DRDID and CSDID for Stata

DRDID Version 1.38

Hello everyone, So version 1.38 is out!.

Yes you may notice that this "versioning" number is different from the version "0.1" that is available to install using net install. The reason for that is the rythm at which I have been programming, and adding options to the program.

As always, this should be a quick note on the for the current version for drdid command for Stata. There are a few changes that occured (and have not yet documented). You probably already saw the post by Miklos, which gives provides instructions to download the package. So, you can either install it using those instractions, or just copy the files I provide here.

Since I'll be maintaining the package, both sites will have the same information. Except that here I provide a bit more of my flair. (artistic freedom)

So, after 1 week of rest (and vacation) I came back to add couple of extra options to drdid. The now command produces both panel and repeated crossection estimators proposed in Sant'Anna and Zhao (2020), plus one done using teffects: The Inverse Probability Weighting Augmented regression estimator (for panel data). While I have not included this on the helpfile yet (still need to fix some of its features), the command now allows you to use weights (which will be used as pweights), and can also produce the 1-step wild-bootstrap. For the case of the Wbootstrap, however, the command only produces CI based on normal distribution, and not based on the symetric t-stat as is used in the original DRDID package.

I have also added the option to produce clustered standard errors, although only when using asymptotic standard errors. The wildbootstrap clustered SE are yet to be programmed.

You may also notice that the output from the drdid has changed slighly. EP (who wishes to remain anonymous) has helped providing a new display for the command, aligning better with Stata offical command style. He is also working on providing the option to obtain DRDID estimates via gmm. This approach is not yet implemented, but once its done, it will provide a richer set of options to estimate and standard errors, and may even allow you to use different explanatory variables in the outcome and probability model.

I have also added a better set of datachecks to make sure you have the data setup correctly. For instance, It will prompt you better error messages if you do not have a 2x2 DID structure. and will check if you do have a correct panel structure when you use the option ivar. Before it wouldnt do that, and would give you an incorrect results if you have, say, multiple observations per ivar and time.
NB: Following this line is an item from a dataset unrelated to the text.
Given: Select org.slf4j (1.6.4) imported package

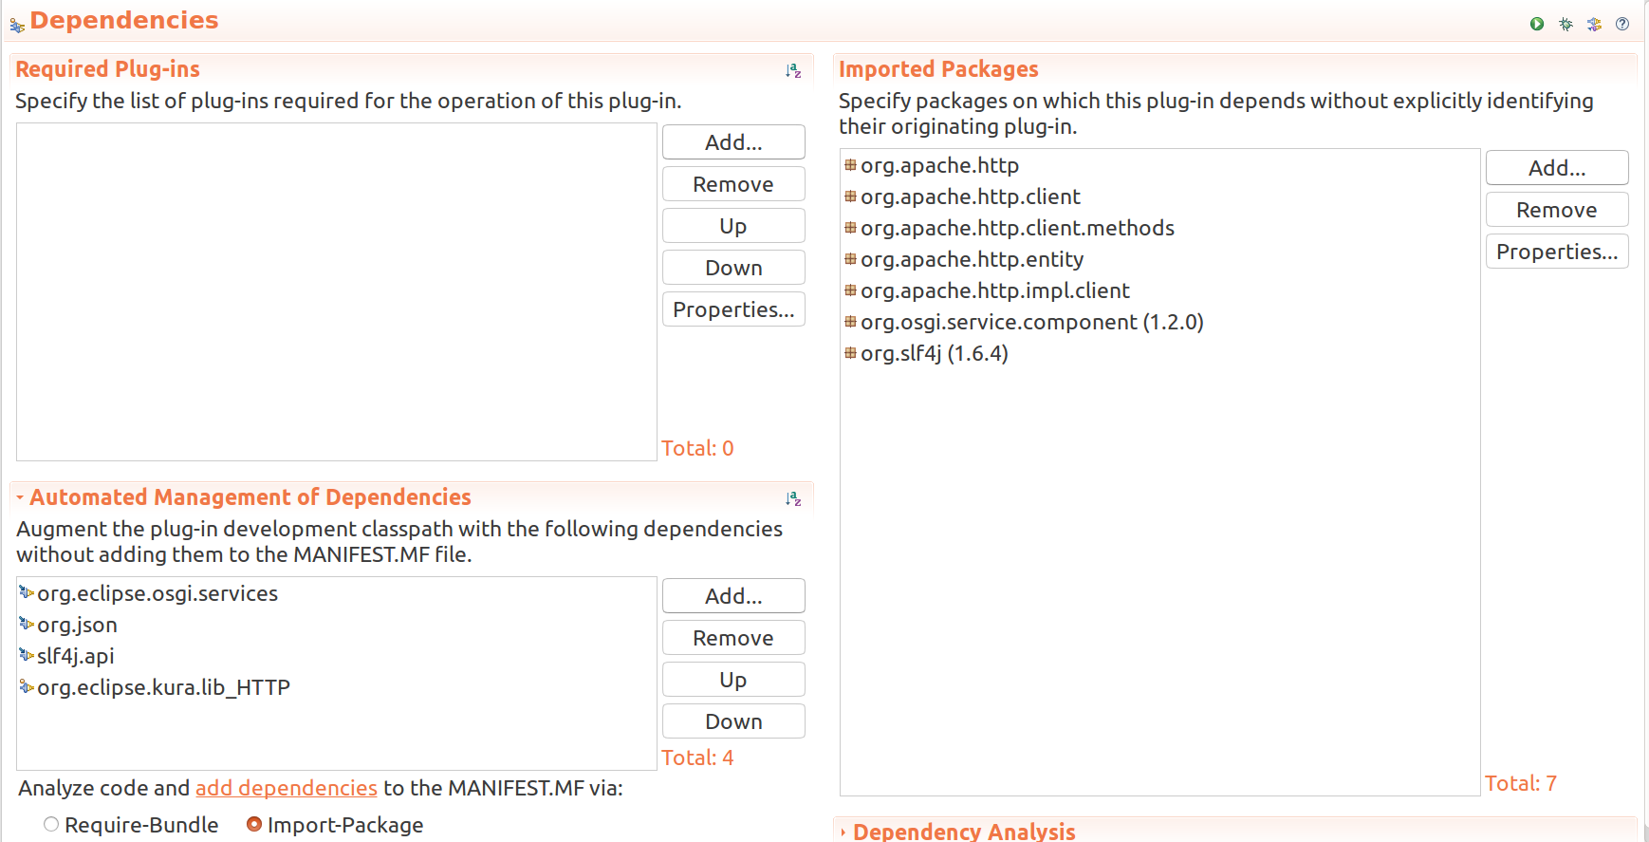Looking at the screenshot, I should 934,353.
Finally, to protect data integrity, the influence functions are no longer "saved" or "stored" in the dataset, and neither is __dy__. They are not created as temporary variables, and will only save the IF when requested using the options stub() and/or replace.

Alright, I hope this guide helps in using this command, at least until is properly released through SSC. Please if you find any bugs or difficulties, do not hesitate to contact me at friosa@gmail.com, or throught twitter!

Setup

For the replication exercise, I ll use the same dataset used in the example for the drdid command in R. Let's call it lalonde.dta.
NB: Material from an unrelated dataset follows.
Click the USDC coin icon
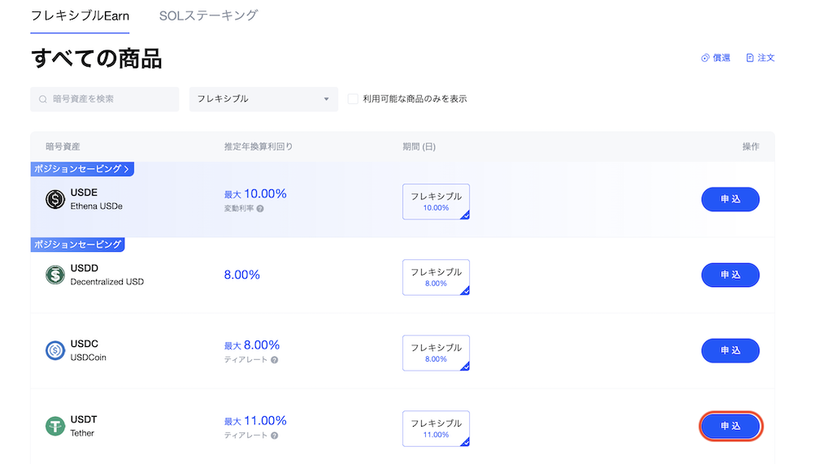Screen dimensions: 813x464 pyautogui.click(x=55, y=350)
use https://friosavila.github.io/playingwithstata/drdid/lalonde.dta, clear

Then, you may need to make sure to copy the files drdid.ado in your personal ado folder. For my pc, it's in C:\ado\personal. You could also install the files typing:

net install drdid, from ("https://raw.githubusercontent.com/friosavila/csdid_drdid/v0.1/code")

The latter, however may not have a helpfile that is up to date.

drdid in action

I tried to keep the syntax of drdid relatively standard. At least standard with other commands I have worked before. So some of the options may change slightly, as other features are integrated.
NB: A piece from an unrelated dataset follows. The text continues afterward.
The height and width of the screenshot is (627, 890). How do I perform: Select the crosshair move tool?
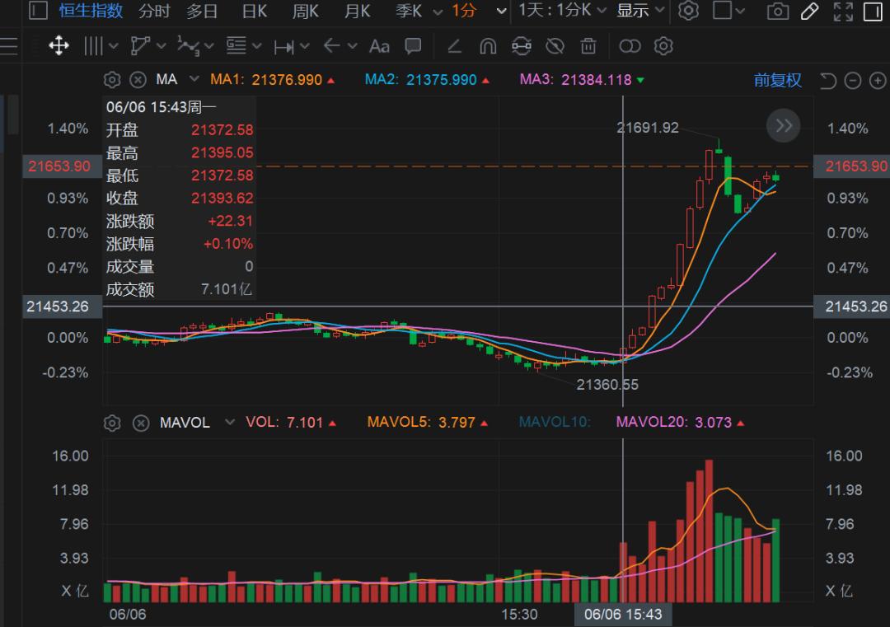tap(58, 46)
The general syntax of the command is as follows

drdid depvar [indepvar] [if] [in] [iw], [ivar(varname)] 
    time(varname) tr(varname) [estimator] [wboot cluster(varname) stub(string) replace]

Here an explanation of all the pieces:

depvar : is your dependent variable or outcome of interest
indepvar: are your independent variables, you may or may not have variables here. These variables will included in the outcome regression specification and the propensity score estimation.
ivar: is a variable that identifies the panel ID. If you drop this, the command will use repeated crossection estimators instead. If included, it will estimate the panel estimators.
time: identifies the time variable (for example year). It does not matter if the periods are contiguous or not. However, its important that you have only 2 values in time for the working sample. The earlier period will be used as pre , whereas the later period will be used as `post'.
tr: is the treatment variable. It does not matter what values you use, as long as there are only two values in the used sample. Observations with lower values are the control group, whereas observations with the higher values are the treated groups.
estimator is used to indicate which estimator you want to use. Below the list of all that is available:
- drimp Estimates the DR improved estimator. If you add rc1 it provides you with the alternative estimator (that is not locally efficient)
- dripw Estimates the DR IPW estimator. You can also use rc1 to provide the alternative (not locally efficient) estimator.
- reg Estimates the Outcome regression estimator.
- stdipw Estimates the Standard IPW estimator.
- ipw Estimates the estimator similar to Abadies (2005)
- ipwra Estimates the IPW regression augmented estimator. This is estimated through Stata command teffects ipwra. Not available for Repeated Crossection
- all Provides all estimators. Perhaps you may find it useful for robustness. (I did it for replication). This results cannot be used to make comparison across estimators.
wboot: When used, the command will estimate the 1-step wild-bootstrap (or multiplier bootstrap), with 999 repetions. It currently implements Mammen(1993) approach. This does not work after all or after `ipwra'.
cluster: When used, the command will estimate the clustered standard errors based. This option does not yet work in combination with boot
stub: When used, the recentered influence function will be stored in the dataset with the name stubatt. If the variable already exists, you can request to overwrite it using replace. This option does not work when one requests all estimators, or when ipwra estimator is requested.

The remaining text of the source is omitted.